» INPUT FOR THIS TASK
###

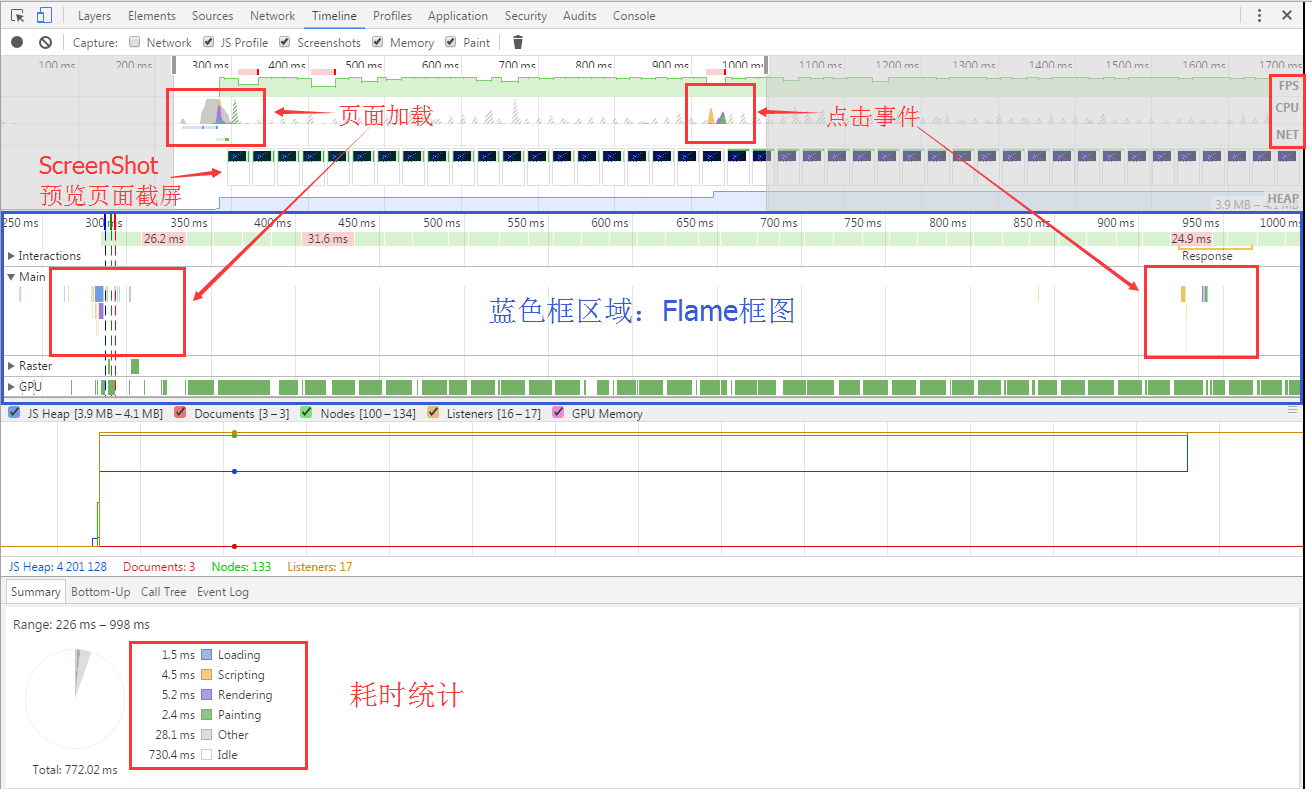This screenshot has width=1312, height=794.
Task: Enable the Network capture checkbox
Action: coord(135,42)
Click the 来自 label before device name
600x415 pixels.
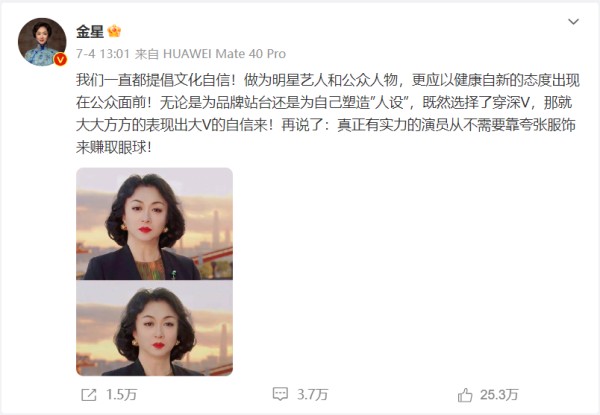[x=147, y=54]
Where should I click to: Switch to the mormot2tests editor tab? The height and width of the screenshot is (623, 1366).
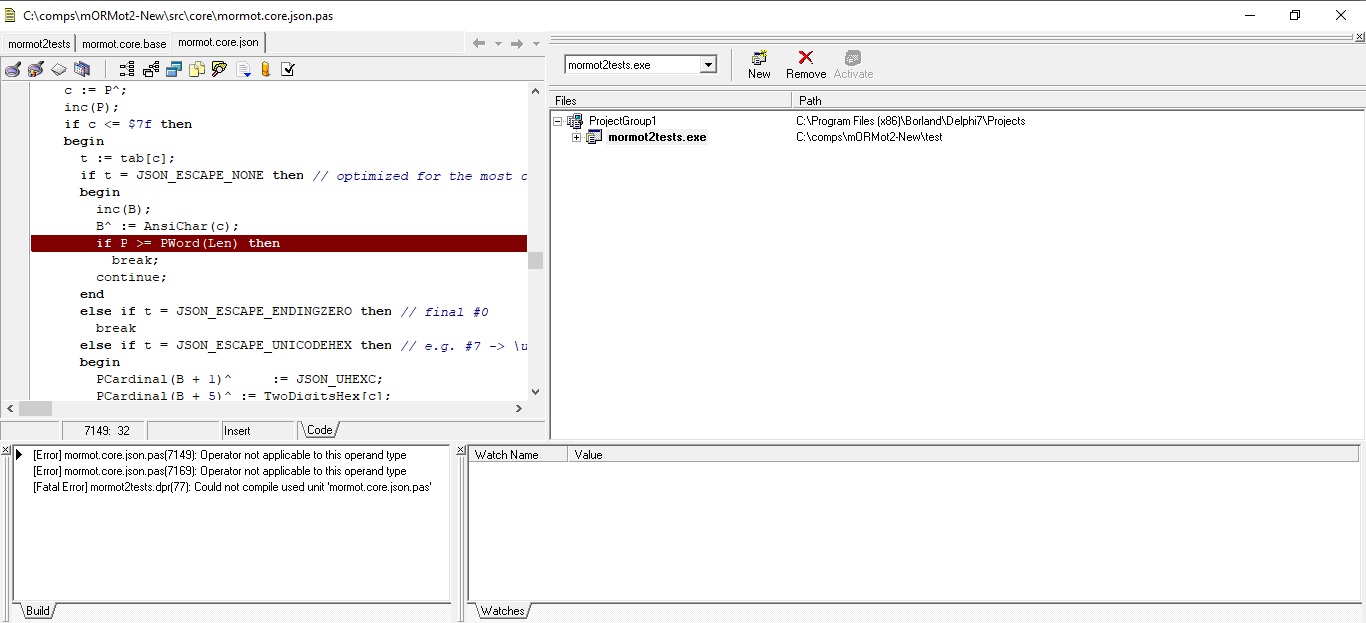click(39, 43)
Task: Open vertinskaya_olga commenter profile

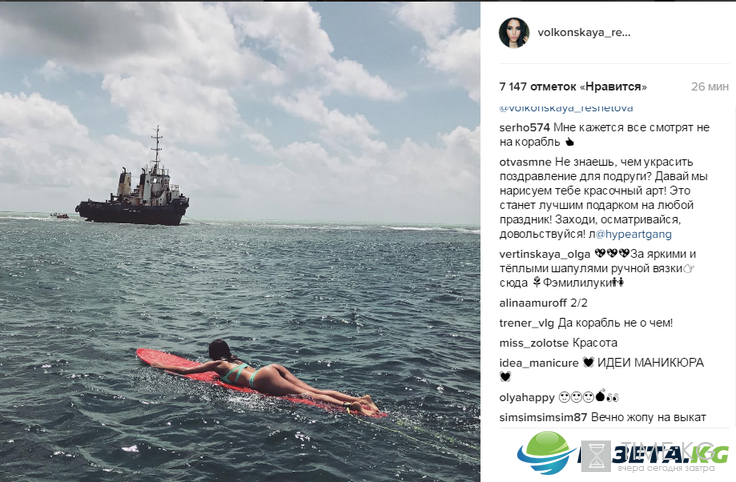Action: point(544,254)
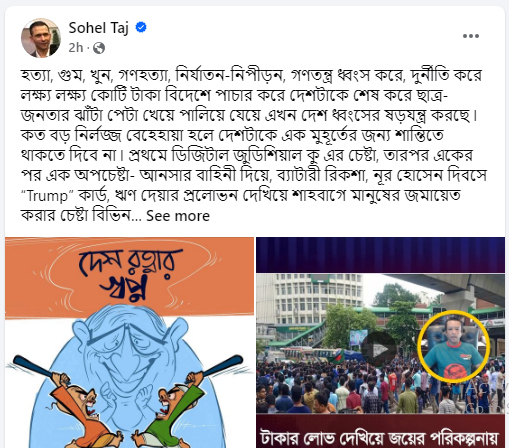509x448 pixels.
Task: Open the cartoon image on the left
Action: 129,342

###

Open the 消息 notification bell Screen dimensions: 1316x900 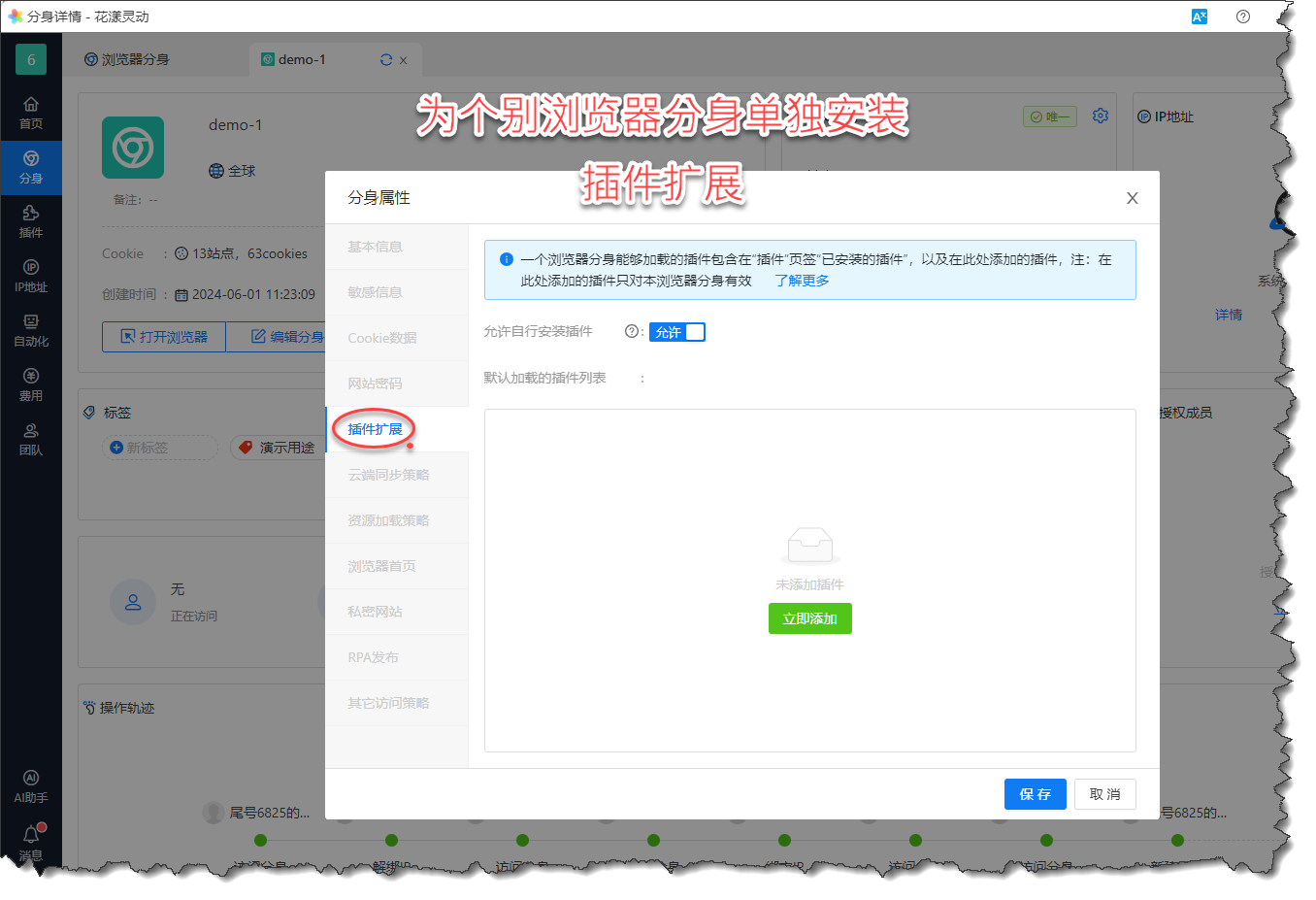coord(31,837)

###

» EXERCISE INSTRUCTIONS
Lay out as a JSON list of strings, one string per line, the lines from the line with "This screenshot has width=1312, height=794." up to and including the line with "Action: 129,342", dropping blank lines and leaving out the pictures.

» FINAL ANSWER
[
  "This screenshot has width=1312, height=794.",
  "Task: Enable the Network capture checkbox",
  "Action: coord(135,42)",
  "Click the 来自 label before device name",
  "600x415 pixels.",
  "[x=147, y=54]",
  "Where should I click to: Switch to the mormot2tests editor tab? The height and width of the screenshot is (623, 1366).",
  "click(39, 43)",
  "Task: Open vertinskaya_olga commenter profile",
  "Action: point(544,254)",
  "509x448 pixels.",
  "Task: Open the cartoon image on the left",
  "Action: 129,342"
]